From a regulatory standpoint, AI presents a dual narrative. On the one hand, it offers significant consumer benefits by reducing information costs, improving efficiency, and enabling tailored services. On the other hand, it generates complex risks that are not easily addressed by traditional legal frameworks. These include opaque decision-making, systemic bias, behavioural manipulation, and difficulties in identifying responsibility when harm occurs. The scale and speed at which AI systems operate amplify these risks and expose structural weaknesses in existing consumer protection regimes.
Consumer protection law has historically been designed to preserve consumer autonomy and ensure fair dealing in markets characterised by information asymmetry between traders and consumers. Product liability law complements this objective by allocating responsibility for harm caused by unsafe or defective products. Both frameworks are grounded in assumptions of human control, predictability, and the possibility of ex ante risk assessment. AI systems challenge these assumptions by functioning autonomously, evolving after deployment, and relying on complex data-driven processes that are largely inaccessible to consumers.
This article explores how consumer protection and product liability law should respond to AI-induced harm. It focuses on the legal concept of defectiveness as the primary mechanism for assigning liability and argues that defect standards must be reinterpreted in light of the control and risk awareness asymmetries inherent in AI systems. By doing so, the law can better align liability with those best positioned to prevent harm.

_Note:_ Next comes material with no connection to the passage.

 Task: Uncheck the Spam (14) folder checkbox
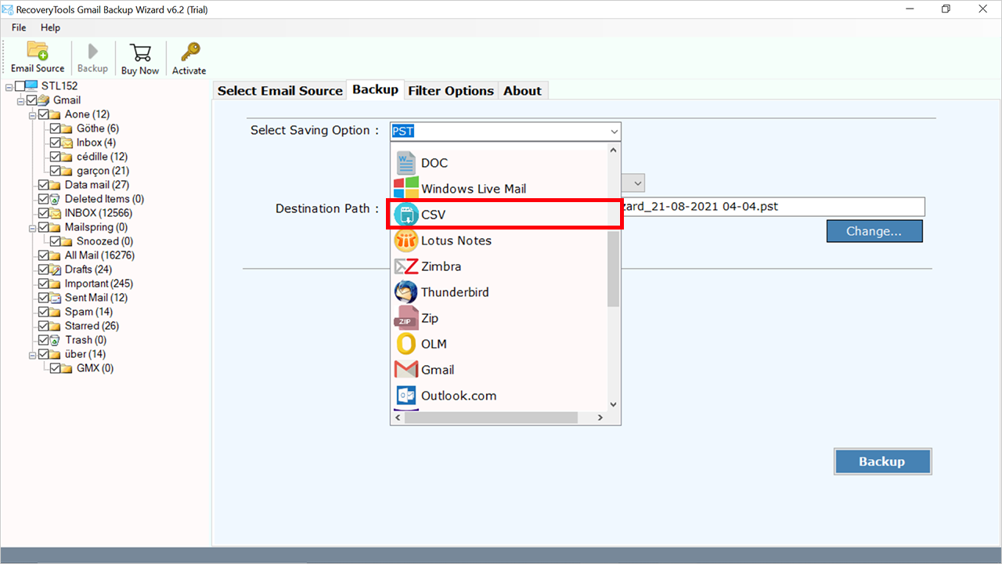tap(44, 311)
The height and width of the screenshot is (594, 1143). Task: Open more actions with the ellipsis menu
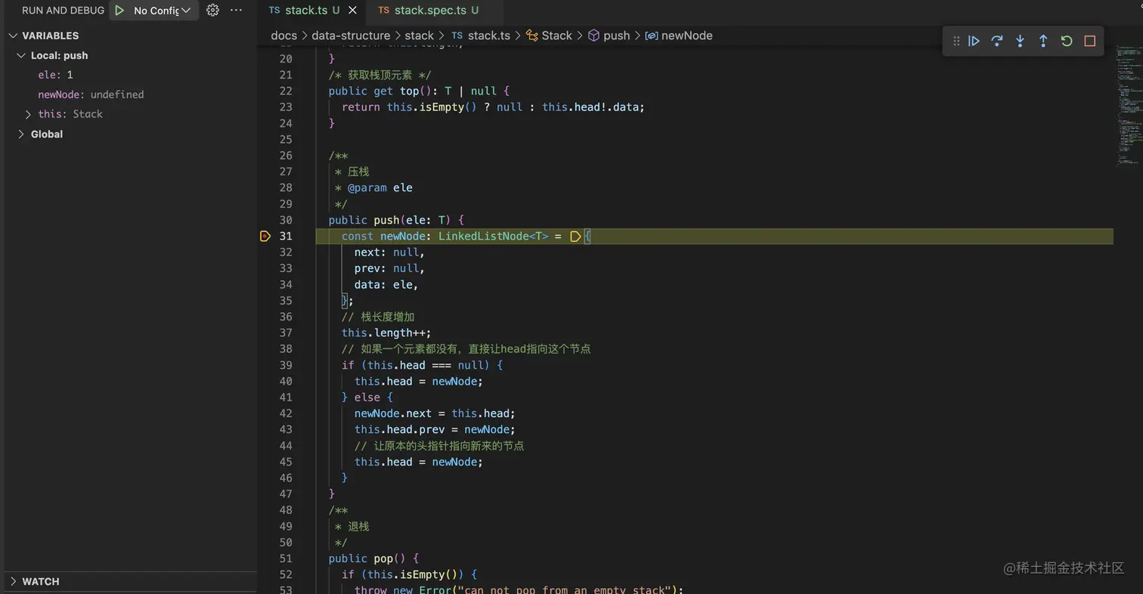pos(237,10)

AI refers broadly to computational systems capable of performing tasks that typically require human intelligence, including learning, pattern recognition, reasoning, and language processing. Advances in machine learning, access to large datasets, and improvements in computational power have enabled AI to move beyond laboratory settings into mass consumer markets.
AI-enabled products and services can enhance consumer welfare in multiple ways. Automated fraud detection systems improve financial security, recommendation algorithms assist consumers in navigating complex choices, and smart technologies increase convenience and efficiency in daily life. In principle, AI can support informed decision-making by processing information at a scale beyond human capacity.
Despite these advantages, AI introduces structural risks that distinguish it from traditional consumer products. Algorithmic systems may replicate or intensify social biases present in training data, leading to discriminatory outcomes. Personalisation techniques can be deployed to influence consumer behaviour in ways that undermine genuine choice. Moreover, AI systems often operate as ‘black boxes’, preventing consumers from understanding how outcomes affecting them are produced.
These risks are compounded by the adaptive nature of AI. Systems that continue to learn after deployment may change behaviour in ways not anticipated at the time of market entry, complicating safety assessments and regulatory oversight. When such systems cause economic or physical harm, consumers may find it difficult to identify the source of the problem or the party responsible.